Saved data entries

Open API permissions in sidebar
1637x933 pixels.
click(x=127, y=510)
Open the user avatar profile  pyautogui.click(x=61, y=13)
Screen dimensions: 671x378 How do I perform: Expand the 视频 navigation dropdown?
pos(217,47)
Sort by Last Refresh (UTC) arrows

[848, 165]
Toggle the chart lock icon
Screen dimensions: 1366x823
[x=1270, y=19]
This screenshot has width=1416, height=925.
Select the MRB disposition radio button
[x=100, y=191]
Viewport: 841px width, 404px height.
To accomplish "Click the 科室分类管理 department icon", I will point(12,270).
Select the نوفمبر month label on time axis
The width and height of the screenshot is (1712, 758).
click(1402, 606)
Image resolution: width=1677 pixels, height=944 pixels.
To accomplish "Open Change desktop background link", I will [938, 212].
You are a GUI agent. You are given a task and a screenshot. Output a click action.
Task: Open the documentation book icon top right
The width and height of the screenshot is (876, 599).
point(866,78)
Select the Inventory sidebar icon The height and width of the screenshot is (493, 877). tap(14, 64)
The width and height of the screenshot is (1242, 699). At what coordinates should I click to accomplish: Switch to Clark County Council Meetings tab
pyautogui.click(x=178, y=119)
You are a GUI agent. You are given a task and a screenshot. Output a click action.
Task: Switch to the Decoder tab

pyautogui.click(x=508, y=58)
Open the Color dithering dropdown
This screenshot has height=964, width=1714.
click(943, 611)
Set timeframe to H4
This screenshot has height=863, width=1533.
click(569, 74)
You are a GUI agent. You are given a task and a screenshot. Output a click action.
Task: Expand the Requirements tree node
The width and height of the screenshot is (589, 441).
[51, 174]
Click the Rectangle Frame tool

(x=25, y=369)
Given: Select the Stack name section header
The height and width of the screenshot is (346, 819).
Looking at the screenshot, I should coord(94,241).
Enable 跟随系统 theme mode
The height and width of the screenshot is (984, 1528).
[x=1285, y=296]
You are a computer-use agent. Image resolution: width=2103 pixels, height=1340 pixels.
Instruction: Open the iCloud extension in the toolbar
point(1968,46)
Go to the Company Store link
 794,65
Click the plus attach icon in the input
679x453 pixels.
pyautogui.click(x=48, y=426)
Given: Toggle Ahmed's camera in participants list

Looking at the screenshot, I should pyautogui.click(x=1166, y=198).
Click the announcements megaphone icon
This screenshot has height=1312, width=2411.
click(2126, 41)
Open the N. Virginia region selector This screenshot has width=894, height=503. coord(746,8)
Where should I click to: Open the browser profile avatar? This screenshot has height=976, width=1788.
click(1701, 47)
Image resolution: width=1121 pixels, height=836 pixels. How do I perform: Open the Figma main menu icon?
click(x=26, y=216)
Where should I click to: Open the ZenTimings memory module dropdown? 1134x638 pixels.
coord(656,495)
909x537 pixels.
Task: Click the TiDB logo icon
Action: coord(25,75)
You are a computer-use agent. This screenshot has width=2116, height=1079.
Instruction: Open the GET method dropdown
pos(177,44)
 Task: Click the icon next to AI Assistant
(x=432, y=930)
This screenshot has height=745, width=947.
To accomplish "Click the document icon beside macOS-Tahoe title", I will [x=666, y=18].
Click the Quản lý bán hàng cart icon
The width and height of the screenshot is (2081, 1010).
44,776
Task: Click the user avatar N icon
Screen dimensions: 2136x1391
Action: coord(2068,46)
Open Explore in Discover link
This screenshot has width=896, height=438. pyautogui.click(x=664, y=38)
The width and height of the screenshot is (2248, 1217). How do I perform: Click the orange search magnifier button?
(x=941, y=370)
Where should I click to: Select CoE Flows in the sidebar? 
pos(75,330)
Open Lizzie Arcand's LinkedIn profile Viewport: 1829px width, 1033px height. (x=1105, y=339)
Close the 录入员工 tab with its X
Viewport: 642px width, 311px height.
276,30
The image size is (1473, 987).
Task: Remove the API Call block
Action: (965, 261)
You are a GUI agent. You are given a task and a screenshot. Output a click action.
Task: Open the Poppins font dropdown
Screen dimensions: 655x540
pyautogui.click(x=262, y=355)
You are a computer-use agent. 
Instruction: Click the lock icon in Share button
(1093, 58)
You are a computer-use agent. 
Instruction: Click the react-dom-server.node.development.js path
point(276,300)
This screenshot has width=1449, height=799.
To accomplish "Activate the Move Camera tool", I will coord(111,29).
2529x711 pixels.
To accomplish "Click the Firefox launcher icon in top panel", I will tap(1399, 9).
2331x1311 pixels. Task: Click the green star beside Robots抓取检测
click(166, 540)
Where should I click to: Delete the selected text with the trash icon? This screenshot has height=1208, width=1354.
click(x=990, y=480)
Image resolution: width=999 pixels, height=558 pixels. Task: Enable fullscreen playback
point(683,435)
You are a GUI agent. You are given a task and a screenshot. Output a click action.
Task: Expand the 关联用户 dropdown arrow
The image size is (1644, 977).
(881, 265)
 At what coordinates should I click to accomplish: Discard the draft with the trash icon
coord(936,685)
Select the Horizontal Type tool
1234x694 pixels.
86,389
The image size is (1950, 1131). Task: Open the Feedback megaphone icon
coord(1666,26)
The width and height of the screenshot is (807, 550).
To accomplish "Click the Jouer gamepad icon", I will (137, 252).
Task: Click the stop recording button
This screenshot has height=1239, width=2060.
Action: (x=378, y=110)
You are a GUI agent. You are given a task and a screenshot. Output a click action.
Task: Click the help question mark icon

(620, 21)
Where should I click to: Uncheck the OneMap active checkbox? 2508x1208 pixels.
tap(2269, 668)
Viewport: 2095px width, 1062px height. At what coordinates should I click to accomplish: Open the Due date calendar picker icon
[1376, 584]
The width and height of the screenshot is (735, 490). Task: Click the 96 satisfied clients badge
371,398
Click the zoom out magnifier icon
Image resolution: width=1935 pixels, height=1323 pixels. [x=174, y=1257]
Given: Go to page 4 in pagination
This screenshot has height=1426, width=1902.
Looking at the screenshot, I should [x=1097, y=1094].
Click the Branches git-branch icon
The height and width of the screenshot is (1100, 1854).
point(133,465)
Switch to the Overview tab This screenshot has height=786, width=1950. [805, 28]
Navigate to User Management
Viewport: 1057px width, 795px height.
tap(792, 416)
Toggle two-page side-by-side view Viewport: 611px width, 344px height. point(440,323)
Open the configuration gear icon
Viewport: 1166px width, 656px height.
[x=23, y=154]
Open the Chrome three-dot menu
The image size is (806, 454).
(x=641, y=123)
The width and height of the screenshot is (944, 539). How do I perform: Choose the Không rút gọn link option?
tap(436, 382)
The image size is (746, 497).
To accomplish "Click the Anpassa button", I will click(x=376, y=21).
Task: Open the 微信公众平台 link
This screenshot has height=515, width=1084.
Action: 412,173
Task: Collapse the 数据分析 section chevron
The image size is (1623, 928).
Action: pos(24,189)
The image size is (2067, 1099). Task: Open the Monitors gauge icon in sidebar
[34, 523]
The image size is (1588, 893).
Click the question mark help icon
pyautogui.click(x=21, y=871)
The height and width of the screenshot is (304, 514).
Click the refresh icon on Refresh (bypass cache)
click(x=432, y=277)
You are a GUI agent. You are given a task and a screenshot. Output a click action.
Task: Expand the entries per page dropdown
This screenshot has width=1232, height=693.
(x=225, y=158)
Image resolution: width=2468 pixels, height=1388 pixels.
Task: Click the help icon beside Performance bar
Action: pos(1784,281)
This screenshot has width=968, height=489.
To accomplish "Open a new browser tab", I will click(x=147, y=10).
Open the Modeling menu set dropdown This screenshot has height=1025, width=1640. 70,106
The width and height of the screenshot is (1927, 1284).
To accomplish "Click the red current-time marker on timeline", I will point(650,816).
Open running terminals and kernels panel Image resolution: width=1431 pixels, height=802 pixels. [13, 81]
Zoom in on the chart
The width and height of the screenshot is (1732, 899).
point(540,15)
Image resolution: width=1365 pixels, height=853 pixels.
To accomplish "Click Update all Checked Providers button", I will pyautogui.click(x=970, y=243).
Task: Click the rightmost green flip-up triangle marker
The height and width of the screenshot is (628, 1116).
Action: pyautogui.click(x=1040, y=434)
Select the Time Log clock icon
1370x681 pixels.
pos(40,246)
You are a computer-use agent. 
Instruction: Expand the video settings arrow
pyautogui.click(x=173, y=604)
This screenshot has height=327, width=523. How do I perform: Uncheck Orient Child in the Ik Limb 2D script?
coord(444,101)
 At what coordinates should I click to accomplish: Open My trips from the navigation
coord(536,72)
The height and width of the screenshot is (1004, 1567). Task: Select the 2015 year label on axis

Work instructions: Your task is to restate, word for word, only those lines above that fall between the line holding "Task: Open the 微信公众平台 link" and the line holding "The height and width of the screenshot is (304, 514).", inclusive.

Response for this exercise:
Task: Open the 微信公众平台 link
This screenshot has height=515, width=1084.
Action: 412,173
Task: Collapse the 数据分析 section chevron
The image size is (1623, 928).
Action: pos(24,189)
The image size is (2067, 1099). Task: Open the Monitors gauge icon in sidebar
[34, 523]
The image size is (1588, 893).
Click the question mark help icon
pyautogui.click(x=21, y=871)
The height and width of the screenshot is (304, 514).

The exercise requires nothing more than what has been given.